In my research on leadership development I typically come across the same themes: qualities of effective leaders, elements of team building, etc.  I’ve found, however, that a term germane to leadership is often missing:


The concept is so fundamental to leadership development that it is often overlooked.  When I mention it in my workshops, I often see that flicker of light in the eyes of my audience members as they reconnect to this simple truth: there is no leadership without investment in those who are led.

Often, the first thing that comes to the audience’s mind when I mention that leaders must invest in those they lead is money.  And they are correct.  In order to get to know people, find out what makes them tick, learn their strengths and weaknesses in order to effectively task them, one must spend money.  As an example, when I became Executive Director of a non-profit in Boston, one of the first things I did was take my entire staff out to see a movie and then to a local eatery for dinner and drinks.  On my dime.
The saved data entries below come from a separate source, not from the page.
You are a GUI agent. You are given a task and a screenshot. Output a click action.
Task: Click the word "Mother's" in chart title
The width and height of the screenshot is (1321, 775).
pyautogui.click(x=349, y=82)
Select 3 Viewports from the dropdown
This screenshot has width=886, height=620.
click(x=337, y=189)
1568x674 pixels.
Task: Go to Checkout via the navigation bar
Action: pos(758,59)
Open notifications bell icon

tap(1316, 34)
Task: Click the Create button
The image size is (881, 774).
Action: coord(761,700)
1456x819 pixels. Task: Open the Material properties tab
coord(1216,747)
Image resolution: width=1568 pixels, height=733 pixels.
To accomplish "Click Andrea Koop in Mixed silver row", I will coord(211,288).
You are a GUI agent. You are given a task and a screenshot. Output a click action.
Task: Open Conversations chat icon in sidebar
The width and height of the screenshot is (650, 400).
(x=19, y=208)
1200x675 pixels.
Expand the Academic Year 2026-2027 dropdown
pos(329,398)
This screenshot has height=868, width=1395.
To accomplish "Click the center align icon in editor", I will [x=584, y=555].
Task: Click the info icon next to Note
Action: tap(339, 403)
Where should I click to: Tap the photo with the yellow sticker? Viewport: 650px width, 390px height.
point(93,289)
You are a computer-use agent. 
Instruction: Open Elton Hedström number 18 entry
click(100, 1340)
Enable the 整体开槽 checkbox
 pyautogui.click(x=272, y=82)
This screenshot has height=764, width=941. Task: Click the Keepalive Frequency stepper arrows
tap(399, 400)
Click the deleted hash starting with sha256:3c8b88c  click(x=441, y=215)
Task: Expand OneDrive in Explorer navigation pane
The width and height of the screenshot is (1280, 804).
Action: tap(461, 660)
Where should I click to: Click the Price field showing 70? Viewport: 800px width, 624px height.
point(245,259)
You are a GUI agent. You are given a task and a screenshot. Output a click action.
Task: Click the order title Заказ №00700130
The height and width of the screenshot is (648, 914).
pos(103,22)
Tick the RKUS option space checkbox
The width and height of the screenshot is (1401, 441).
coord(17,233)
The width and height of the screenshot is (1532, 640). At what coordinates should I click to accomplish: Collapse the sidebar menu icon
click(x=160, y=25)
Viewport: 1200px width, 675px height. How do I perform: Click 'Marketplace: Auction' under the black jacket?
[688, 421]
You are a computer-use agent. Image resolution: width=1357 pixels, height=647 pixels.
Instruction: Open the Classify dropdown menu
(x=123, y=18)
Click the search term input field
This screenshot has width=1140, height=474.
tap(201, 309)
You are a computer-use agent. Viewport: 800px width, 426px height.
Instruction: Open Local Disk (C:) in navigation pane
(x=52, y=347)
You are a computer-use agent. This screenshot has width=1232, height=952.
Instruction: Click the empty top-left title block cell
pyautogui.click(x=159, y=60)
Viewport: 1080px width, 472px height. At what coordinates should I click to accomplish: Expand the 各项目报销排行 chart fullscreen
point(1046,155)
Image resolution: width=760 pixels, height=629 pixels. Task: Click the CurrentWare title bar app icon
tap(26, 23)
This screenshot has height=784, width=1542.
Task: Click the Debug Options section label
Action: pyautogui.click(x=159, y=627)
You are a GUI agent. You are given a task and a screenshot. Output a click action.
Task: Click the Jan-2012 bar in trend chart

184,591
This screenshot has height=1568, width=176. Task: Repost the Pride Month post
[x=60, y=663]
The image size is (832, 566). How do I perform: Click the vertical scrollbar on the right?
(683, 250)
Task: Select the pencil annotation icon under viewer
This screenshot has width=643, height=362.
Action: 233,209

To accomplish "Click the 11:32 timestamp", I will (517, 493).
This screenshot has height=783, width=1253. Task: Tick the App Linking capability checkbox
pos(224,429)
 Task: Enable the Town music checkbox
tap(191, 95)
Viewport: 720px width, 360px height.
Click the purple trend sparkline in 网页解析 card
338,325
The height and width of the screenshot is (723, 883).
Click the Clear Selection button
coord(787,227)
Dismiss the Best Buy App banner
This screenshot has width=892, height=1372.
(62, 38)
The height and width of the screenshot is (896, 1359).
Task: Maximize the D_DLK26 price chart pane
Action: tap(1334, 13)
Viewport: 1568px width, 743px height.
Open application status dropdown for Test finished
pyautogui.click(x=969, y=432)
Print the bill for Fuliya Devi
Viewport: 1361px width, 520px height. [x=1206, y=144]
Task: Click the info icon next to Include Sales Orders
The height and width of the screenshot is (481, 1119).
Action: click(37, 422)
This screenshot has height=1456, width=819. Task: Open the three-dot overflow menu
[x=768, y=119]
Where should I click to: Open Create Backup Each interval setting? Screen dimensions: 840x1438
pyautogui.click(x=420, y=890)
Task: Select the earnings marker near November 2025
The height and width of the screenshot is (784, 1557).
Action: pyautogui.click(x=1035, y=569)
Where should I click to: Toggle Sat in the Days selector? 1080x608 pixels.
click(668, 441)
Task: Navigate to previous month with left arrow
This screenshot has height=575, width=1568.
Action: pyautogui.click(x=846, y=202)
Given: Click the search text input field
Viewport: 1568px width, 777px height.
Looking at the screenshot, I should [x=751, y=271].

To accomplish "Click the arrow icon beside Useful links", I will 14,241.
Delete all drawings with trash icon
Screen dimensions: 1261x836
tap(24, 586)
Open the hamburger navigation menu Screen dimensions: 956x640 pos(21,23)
I found the investment to be worth every penny.  Not only did the movie help to bond us (I took them to see Amistad, which provided much heartfelt discussion afterwards), but it allowed us to talk to one another as men and women; people instead of just colleagues.  And nothing bonds people more completely than food and beverage.  We learned more about our common interests and differences in that one night than many had in years of working together before I arrived.  Finally, the next day, I bought each staff member a violet for their desks (you’d have to see the movie to understand the significance).

That relatively small investment allowed me to quickly get to know my staff, while they in turn got to see what makes me tick.  That knowledge proved invaluable in forming trust between us, and gave me the insight to not only effectively task each staff member, but to know who needed training and development in which areas.

Although the importance of money cannot be understated when examining leadership and team development, I’d say that an even more important commodity must be invested by leaders: time.  There is no substitution for it.  Effective leaders inherently know that 20 minutes discussing the health of someone’s close family member, even during busy work hours, can do more to build a productive team than cracking the proverbial whip.  Or saying a prayer over the phone with a friend who has called you out of the blue.  Or taking the time to listen to a community member who asks you for change to take the bus, and tells you why it’s needed.  Or listening to a frustrated teacher who calls you for help educating your child.  In other words, while people often think that leadership development is only a work/career thing, I submit to you that you are part of many teams: workers on the job; family members; the community; your local school, etc.

Time is the key ingredient to be invested in all of them.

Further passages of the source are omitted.